1. Combining prior art elements according to known methods to yield predictable results;
2. Simple substitution of one known element for another to obtain predictable results;
3. Use of known technique to improve similar devices (methods, or products) in the same way;
4. Applying a known technique to a known device (method, or product) ready for improvement to yield predictable results;
5. "Obvious to try" – choosing from a finite number of identified, predictable solutions, with a reasonable expectation of success;
6. Known work in one field of endeavor may prompt variations of it for use in either the same field or a different one based on design incentives or other market forces if the variations are predictable to one of ordinary skill in the art;
7. Some teaching, suggestion, or motivation in the prior art that would have led one of ordinary skill to modify the prior art reference or to combine prior art reference teachings to arrive at the claimed invention.

The KSR decision has been criticized because it apparently replaced the requirement of non-obviousness with the requirement of non-predictability, thus making it more difficult to get patents in the predictable arts, and creating a contradiction with some Graham's factors such as "failures of others".

The Graham and KSR guidelines were not affected by the America Invents Act, despite the change in general rule 35 U.S.C. §103 which defines the non-obviousness requirement effective on March 16, 2013:

OLD

 A patent may not be obtained though the invention is not identically disclosed or described as set forth in section 102 of this title, if the differences between the subject matter sought to be patented and the prior art are such that the SUBJECT MATTER AS A WHOLE would have been OBVIOUS AT THE TIME THE INVENTION WAS MADE to a person having ordinary skill in the art to which said subject matter pertains.

NEW

 A patent for a claimed invention may not be obtained, notwithstanding that the claimed invention is not identically disclosed as set forth in section 102, if the differences between the claimed invention and the prior art are such that the CLAIMED INVENTION AS A WHOLE would have been obvious BEFORE THE EFFECTIVE FILING DATE OF THE CLAIMED INVENTION to a person having ordinary skill in the art to which said subject matter pertains.

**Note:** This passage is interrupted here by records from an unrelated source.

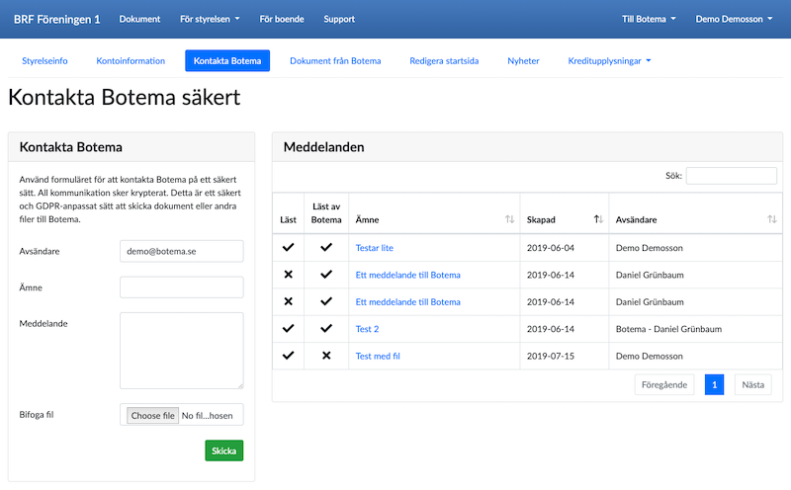Open the Dokument från Botema tab

point(335,61)
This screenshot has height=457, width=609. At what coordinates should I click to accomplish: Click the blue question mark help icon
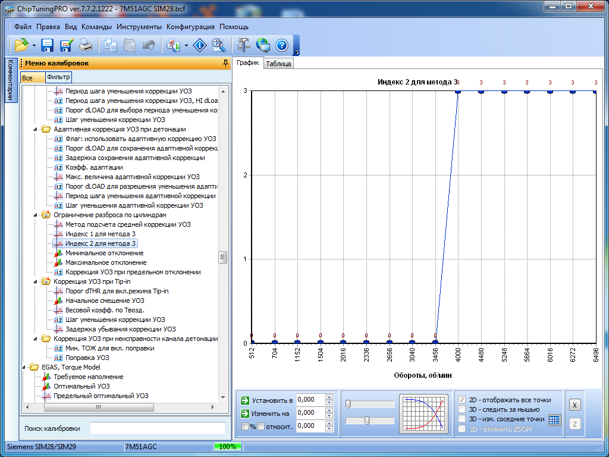click(281, 45)
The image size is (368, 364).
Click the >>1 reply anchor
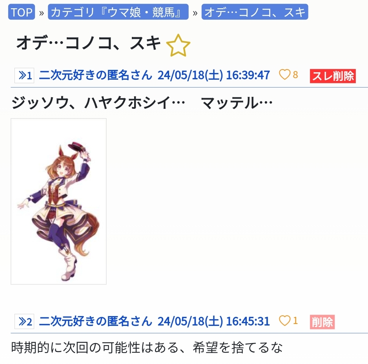click(24, 76)
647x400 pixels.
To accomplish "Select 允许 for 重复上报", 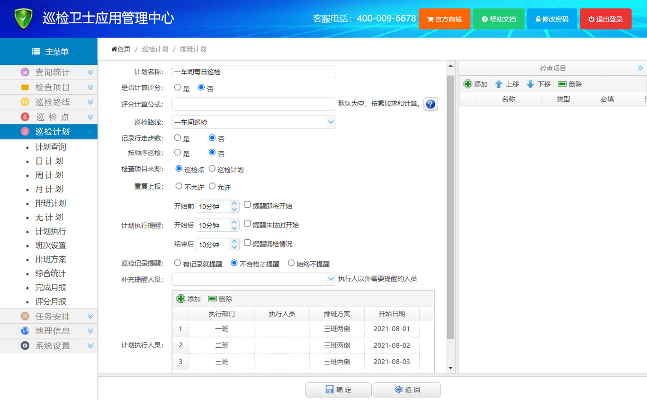I will click(212, 186).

Since ca. 2010 (see Bilski v. Kappos, Mayo Collaborative Services v. Prometheus Laboratories, Inc., Ariosa v. Sequenom), the US Supreme Court developed another (absent in the legislative statute) requirement for patentable subject matter, which mandates in addition to an inventive step (such as a discovery of natural phenomenon) another "inventive application" in order to prevent a monopoly on the discovery itself.